GPT-5.5 vs GPT-5.5 Instant (May 2026)
Head-to-head specifications
| Metric | GPT-5.5 | GPT-5.5 Instant (May 2026) | Difference |
|---|---|---|---|
| Intelligence Index | 55.0 | 34.0 | +61.8% |
| Context window | 1M tokens | 922K tokens | — |
| Blended price ($/1M tokens) | $1.54 | $1.54 | — |
| Access | Proprietary API | Proprietary API | — |
- GPT-5.5 leads overall capability (Intelligence Index 55.0 vs 34.0).
- Both cost about the same to run (~$1.54/1M blended tokens), so capability and speed should decide.
- GPT-5.5 offers the larger context window (1M tokens), useful for long documents and codebases.
Verdict: GPT-5.5 or GPT-5.5 Instant (May 2026)?
GPT-5.5 advantages
- General intelligence (+38%)
- Context window (+8%)
GPT-5.5 Instant (May 2026) advantages
- No decisive advantage on the tracked metrics.
Which should you choose?
- Choose the GPT-5.5 if you need the strongest overall reasoning and accuracy.
- Choose the GPT-5.5 if you work with long documents or large codebases.
Value for money
GPT-5.5 offers more intelligence per dollar (1.6× the Intelligence-Index-per-cost of the alternative), making it the stronger value for high-volume use.
GPT-5.5 vs GPT-5.5 Instant (May 2026): which should you choose?
GPT-5.5 — OpenAI multimodal model with an Intelligence Index of 55, a 1M-token context window and a blended price of $1.54/1M tokens.
GPT-5.5 Instant (May 2026) — OpenAI multimodal model with an Intelligence Index of 34, a 922K-token context window and a blended price of $1.54/1M tokens.
GPT-5.5 vs GPT-5.5 Instant (May 2026): GPT-5.5 scores higher on the Intelligence Index. GPT-5.5 leads overall capability (Intelligence Index 55.0 vs 34.0). Both cost about the same to run (~$1.54/1M blended tokens), so capability and speed should decide.

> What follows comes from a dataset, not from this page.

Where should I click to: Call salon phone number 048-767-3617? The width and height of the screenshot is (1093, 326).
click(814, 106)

Capability: intelligence, coding and agentic work
On the composite Intelligence Index the GPT-5.5 scores 55.0 versus 34.0. Composite indices summarize many evaluations, but always test on your own workload before committing.
Context window and speed
The GPT-5.5 accepts up to 1 million tokens per request, which sets how much documentation, transcript or code it can reason over at once.
Pricing and access
At blended per-token rates, GPT-5.5 is the cheaper model to run ($1.54 vs $1.54 per 1M tokens). GPT-5.5 is proprietary api and GPT-5.5 Instant (May 2026) is proprietary api. Open-weight models can be self-hosted, trading per-call cost for infrastructure you manage; for production also weigh rate limits, throughput and data-residency requirements.
The verdict
Both are credible choices in the ai model comparison space; the specification table above lays out every metric so you can weigh the trade-offs that matter to you. Pick the one whose strengths line up with how you will actually use it.

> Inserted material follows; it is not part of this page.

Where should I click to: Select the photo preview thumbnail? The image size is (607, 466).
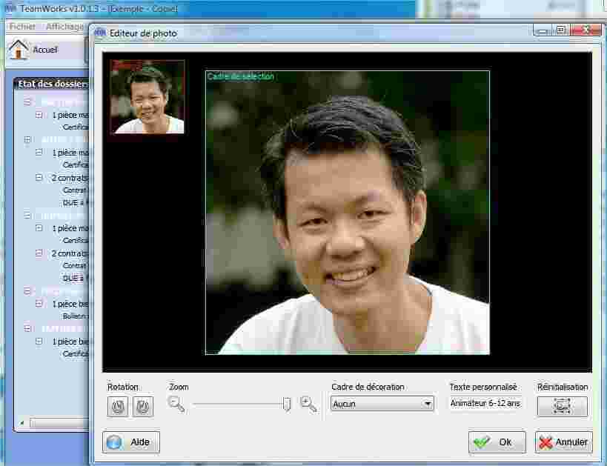tap(147, 97)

Frequently asked questions
Is the GPT-5.5 better than the GPT-5.5 Instant (May 2026)?
GPT-5.5 is the clearly stronger overall choice, winning most of the dimensions that matter. GPT-5.5 leads overall capability (Intelligence Index 55.0 vs 34.0).
What is the main difference between the GPT-5.5 and the GPT-5.5 Instant (May 2026)?

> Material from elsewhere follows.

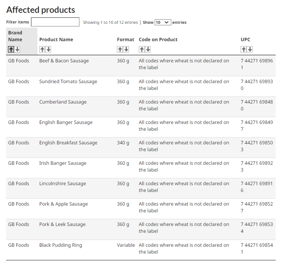Image resolution: width=298 pixels, height=263 pixels.
Task: Select the Black Pudding Ring product name
Action: pos(61,245)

GPT-5.5 leads overall capability (Intelligence Index 55.0 vs 34.0). Both cost about the same to run (~$1.54/1M blended tokens), so capability and speed should decide.
Which is better value?
GPT-5.5 offers more intelligence per dollar (1.6× the Intelligence-Index-per-cost of the alternative), making it the stronger value for high-volume use.
Which should I choose?
Choose the GPT-5.5 if you need the strongest overall reasoning and accuracy. Choose the GPT-5.5 if you work with long documents or large codebases.
Methodology
Large language models are compared on independent leaderboard metrics: an Intelligence Index (a composite of reasoning and knowledge evaluations), Coding and Agentic indices where measured, community arena Elo, maximum context window, a blended API price per million tokens (weighted across cache-hit, input and output rates), and measured output speed in tokens per second. Where a model ships multiple reasoning-effort variants, we report its strongest variant. Benchmarks capture only part of real-world quality, which also depends on tool use, latency, safety and task fit — and this space moves quickly, so figures reflect the leaderboard snapshot on the page date.